All Saints' Church is a Church of England parish church in the town of Reading in the English county of Berkshire. The church is on Downshire Square, a tree-lined square in West Reading close to the Bath Road. It is part of the parish of St. Mark and All Saints, which includes St. Mark's Church.

The church was built between 1865 and 1874, as a daughter church of the Minster Church of St Mary, to serve the growing population of the Bath Road area. It was designed by the architect James Piers St Aubyn. The construction is of coursed rubble with ashlar dressings and weathered buttresses. The roof is tiled, and the church has a five bay aisled nave with a short transept. The interior includes a painted arcade, a rich five-window apse, and mural mosaics, the finest of which is a glass mosaic reredos depicting the last supper. This came from the London workshop of the renowned glass artist Antonio Salviati and was installed in 1866. The foundations for a tower to the south side of the church were constructed, but the tower itself was never completed.

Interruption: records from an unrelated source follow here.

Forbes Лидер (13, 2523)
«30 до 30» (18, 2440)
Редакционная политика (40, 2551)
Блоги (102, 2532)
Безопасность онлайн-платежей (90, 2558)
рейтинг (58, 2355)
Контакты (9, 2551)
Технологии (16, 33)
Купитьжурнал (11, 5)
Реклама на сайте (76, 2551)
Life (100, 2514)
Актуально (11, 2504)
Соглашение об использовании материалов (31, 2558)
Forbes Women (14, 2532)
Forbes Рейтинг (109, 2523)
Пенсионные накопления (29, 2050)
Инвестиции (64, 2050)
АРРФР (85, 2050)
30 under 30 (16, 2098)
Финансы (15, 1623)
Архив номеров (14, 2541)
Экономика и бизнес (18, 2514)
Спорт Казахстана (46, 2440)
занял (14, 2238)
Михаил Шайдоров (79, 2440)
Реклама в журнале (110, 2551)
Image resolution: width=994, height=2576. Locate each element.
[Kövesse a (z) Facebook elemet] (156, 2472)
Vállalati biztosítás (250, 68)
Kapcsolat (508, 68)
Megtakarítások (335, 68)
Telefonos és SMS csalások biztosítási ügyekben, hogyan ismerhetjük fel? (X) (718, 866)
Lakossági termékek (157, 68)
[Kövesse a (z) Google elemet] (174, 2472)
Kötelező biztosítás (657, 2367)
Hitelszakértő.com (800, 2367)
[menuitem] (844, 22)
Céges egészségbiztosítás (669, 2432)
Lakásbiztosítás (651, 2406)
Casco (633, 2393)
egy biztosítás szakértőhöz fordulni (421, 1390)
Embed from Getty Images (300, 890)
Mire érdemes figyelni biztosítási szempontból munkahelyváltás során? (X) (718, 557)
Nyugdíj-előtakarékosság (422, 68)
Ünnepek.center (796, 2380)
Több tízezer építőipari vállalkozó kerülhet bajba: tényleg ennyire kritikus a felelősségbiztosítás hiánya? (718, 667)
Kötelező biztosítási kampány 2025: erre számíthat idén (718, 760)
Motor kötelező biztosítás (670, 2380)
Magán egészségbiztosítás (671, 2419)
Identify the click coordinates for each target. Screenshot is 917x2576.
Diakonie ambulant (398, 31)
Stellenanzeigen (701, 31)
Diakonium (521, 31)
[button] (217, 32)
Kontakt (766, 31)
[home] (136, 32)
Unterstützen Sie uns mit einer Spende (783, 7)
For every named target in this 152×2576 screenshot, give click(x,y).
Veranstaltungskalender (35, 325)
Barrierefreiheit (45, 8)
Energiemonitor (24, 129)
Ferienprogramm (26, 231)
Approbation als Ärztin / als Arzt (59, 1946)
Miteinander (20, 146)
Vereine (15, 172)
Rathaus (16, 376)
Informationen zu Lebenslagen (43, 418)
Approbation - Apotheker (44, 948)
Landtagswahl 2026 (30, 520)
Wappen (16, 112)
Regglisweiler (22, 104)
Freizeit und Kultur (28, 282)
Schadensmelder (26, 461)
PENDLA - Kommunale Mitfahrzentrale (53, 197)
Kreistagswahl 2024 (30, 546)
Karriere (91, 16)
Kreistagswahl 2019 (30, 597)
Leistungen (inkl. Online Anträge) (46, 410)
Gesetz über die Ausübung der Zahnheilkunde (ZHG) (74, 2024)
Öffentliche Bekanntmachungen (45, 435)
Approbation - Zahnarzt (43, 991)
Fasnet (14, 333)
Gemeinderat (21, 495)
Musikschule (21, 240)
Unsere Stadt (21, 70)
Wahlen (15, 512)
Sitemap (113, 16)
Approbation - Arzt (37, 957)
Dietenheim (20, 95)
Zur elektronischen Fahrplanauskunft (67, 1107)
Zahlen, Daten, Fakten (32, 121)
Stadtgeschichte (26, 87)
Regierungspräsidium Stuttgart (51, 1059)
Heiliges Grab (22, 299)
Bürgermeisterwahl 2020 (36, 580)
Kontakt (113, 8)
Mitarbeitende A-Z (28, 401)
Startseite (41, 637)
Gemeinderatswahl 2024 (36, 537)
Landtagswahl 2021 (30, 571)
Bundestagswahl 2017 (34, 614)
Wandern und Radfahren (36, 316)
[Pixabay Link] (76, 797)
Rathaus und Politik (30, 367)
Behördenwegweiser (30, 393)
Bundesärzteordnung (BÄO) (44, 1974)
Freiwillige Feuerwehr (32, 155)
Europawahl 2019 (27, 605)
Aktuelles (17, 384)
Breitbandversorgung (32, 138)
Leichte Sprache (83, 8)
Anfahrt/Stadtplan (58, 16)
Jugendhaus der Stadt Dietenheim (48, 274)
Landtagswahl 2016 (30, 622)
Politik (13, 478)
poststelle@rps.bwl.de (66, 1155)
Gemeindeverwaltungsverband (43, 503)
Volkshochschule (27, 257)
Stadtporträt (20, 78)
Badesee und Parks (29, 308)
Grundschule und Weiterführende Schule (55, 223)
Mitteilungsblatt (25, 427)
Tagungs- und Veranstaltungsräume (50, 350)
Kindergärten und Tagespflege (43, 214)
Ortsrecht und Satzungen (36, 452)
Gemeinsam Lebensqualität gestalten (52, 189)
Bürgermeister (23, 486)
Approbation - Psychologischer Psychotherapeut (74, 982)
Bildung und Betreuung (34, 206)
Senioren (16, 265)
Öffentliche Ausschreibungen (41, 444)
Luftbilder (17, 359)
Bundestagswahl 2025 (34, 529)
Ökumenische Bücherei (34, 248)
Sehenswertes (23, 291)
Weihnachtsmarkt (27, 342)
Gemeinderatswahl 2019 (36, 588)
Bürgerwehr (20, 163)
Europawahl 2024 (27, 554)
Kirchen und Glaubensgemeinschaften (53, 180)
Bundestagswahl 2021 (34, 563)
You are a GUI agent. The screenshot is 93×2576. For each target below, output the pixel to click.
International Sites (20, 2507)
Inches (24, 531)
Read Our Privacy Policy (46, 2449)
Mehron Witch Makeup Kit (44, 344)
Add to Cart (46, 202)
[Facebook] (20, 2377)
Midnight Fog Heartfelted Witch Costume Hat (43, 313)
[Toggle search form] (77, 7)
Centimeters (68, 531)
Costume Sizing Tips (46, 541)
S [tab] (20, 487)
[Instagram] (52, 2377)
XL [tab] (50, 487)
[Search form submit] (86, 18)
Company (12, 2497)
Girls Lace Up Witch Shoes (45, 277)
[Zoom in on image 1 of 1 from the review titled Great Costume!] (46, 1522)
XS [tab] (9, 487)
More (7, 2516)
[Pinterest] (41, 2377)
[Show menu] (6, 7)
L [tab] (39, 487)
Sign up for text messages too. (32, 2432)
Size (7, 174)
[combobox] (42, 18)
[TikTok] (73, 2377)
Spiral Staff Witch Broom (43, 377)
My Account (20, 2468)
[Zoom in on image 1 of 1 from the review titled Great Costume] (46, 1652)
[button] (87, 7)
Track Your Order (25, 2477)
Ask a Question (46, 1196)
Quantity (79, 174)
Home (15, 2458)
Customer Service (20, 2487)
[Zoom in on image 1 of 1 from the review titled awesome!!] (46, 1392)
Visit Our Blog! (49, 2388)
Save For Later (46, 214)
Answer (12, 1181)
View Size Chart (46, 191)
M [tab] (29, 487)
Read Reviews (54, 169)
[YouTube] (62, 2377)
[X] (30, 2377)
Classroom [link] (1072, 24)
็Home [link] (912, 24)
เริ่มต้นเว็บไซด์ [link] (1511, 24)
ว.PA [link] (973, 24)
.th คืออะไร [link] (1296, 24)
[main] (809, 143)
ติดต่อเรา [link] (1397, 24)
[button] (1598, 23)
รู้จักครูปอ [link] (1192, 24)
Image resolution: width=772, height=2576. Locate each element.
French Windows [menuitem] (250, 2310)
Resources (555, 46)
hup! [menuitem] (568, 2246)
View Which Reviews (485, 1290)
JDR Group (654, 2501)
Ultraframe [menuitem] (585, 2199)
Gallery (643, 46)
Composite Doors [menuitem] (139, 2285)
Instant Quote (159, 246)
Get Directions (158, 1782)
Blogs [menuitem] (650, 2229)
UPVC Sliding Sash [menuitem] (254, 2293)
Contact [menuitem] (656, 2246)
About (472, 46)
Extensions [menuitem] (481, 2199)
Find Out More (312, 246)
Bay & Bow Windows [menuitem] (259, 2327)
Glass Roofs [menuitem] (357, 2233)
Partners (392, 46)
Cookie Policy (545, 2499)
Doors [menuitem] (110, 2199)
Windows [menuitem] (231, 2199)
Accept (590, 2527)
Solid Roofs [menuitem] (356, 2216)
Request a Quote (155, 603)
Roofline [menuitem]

The music for the church was originally provided by a small four-stop organ lent to the church by a "Father Willis", which was positioned in the original North transept. The organ was extensively enhanced to include a triple keyboard and additional pipes between 1874 and 1883, and has remained in more or less the same form until the present day.

There is a current project appeal for the upgrading of the church to modern accessibility standards. This project hopes to add toilet facilities and improve disabled access to the building whilst retaining the church's unique character and architectural features.

The church is categorised as a Grade II listed building by English Heritage.